[[ SELECTED EXTRACT, beginning ]]

Sirobasidium magnum is a species of fungus in the order Tremellales. Basidiocarps (fruit bodies) are gelatinous, lobed to foliose (leaf-like) and appear to be parasitic on ascomycetous fungi on wood. No other Sirobasidium species has such large fruit bodies. The species was originally described from Indonesia, but has been reported from elsewhere in Asia and also in Australia and North America.

==Taxonomy==
Sirobasidium magnum was described from Borneo and Java in 1934 by Dutch mycologist Karel Boedijn.

==Description==
Fruit bodies are gelatinous, lobed and folded, and orange-brown. measuring up to 45 mm across. Basidia are catenulate (formed in chains), with up to 8 basidia in each chain. Individual basidia are oval to fusiform and transversely 2-4-septate. The sterigmata are deciduous, fusiform, 15-19 x 4-5 μm. The basidiospores are globose, 7-9 μm across.

[[ SELECTED EXTRACT, end ]]

**LIST OF TASKS:**
**a)** In the passage on Sirobasidium magnum, who first described the species, and in what year?
**b)** Retype the part of the Sirobasidium magnum passage that opens with the words containing "Sirobasidium magnum is" and closes with "7-9 μm across.".
**c)** Write what comes next in the passage on the fungus Sirobasidium magnum, picking up after its final sentence.

[[ INFORMATION SHOWN, beginning ]]

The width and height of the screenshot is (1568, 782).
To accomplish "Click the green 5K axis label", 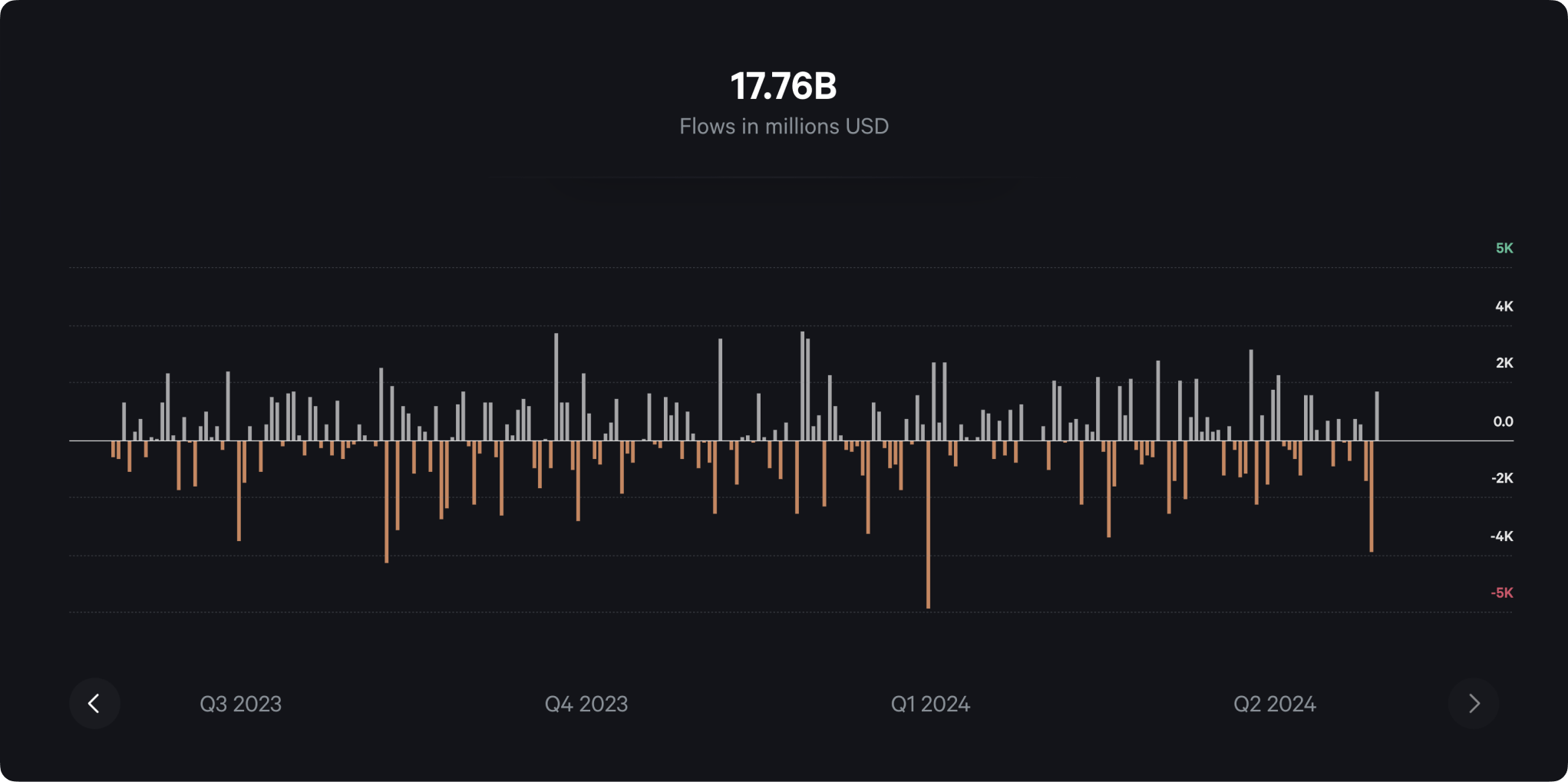I will coord(1504,248).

[[ INFORMATION SHOWN, end ]]

**TASK RESULTS:**
**a)** The Dutch mycologist Karel Boedijn described it in 1934.

**b)**
Sirobasidium magnum is a species of fungus in the order Tremellales. Basidiocarps (fruit bodies) are gelatinous, lobed to foliose (leaf-like) and appear to be parasitic on ascomycetous fungi on wood. No other Sirobasidium species has such large fruit bodies. The species was originally described from Indonesia, but has been reported from elsewhere in Asia and also in Australia and North America.

==Taxonomy==
Sirobasidium magnum was described from Borneo and Java in 1934 by Dutch mycologist Karel Boedijn.

==Description==
Fruit bodies are gelatinous, lobed and folded, and orange-brown. measuring up to 45 mm across. Basidia are catenulate (formed in chains), with up to 8 basidia in each chain. Individual basidia are oval to fusiform and transversely 2-4-septate. The sterigmata are deciduous, fusiform, 15-19 x 4-5 μm. The basidiospores are globose, 7-9 μm across.

**c)**
==Habitat and distribution==
Sirobasidium magnum was originally described on rotten wood, but is possibly parasitic on fungi in the genus Hypoxylon growing on dead attached or fallen wood. Sirobasidium magnum has been recorded from Asia (China, Indonesia, Japan, Korea, Malaysia, Philippines, Singapore, Taiwan, Thailand), Australia, the Seychelles, Tahiti, and North America (USA).